Brief
Your output should be exactly the lines from the one containing "Task: Click the green Dodaj button" through the final line of the records, both included, with every picture left out.

Given records
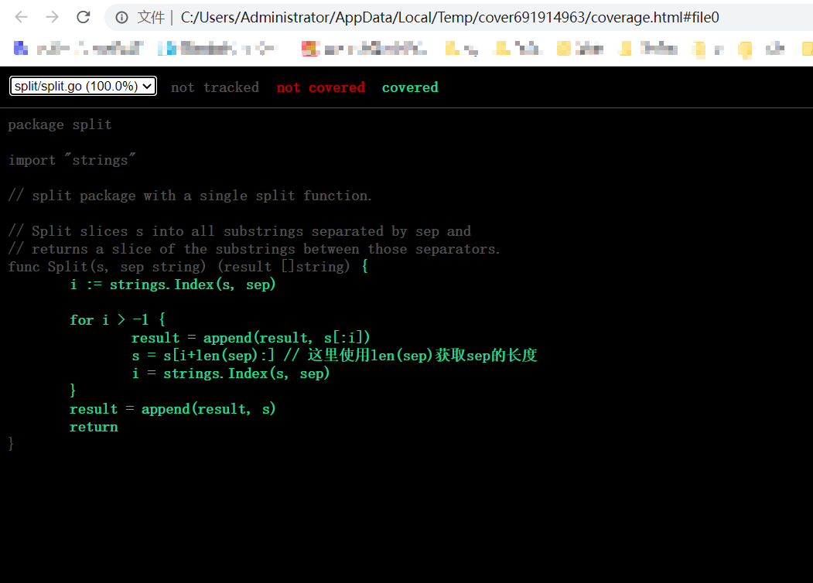The image size is (813, 583).
Task: Click the 'not tracked' legend label
Action: tap(214, 87)
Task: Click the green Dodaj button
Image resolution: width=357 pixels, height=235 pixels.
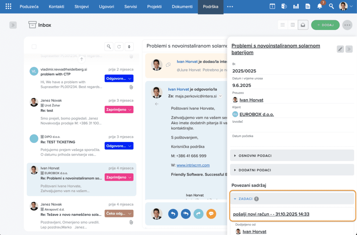Action: (325, 25)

Your response
Task: Click the green Dodaj button
Image resolution: width=357 pixels, height=235 pixels.
Action: (325, 25)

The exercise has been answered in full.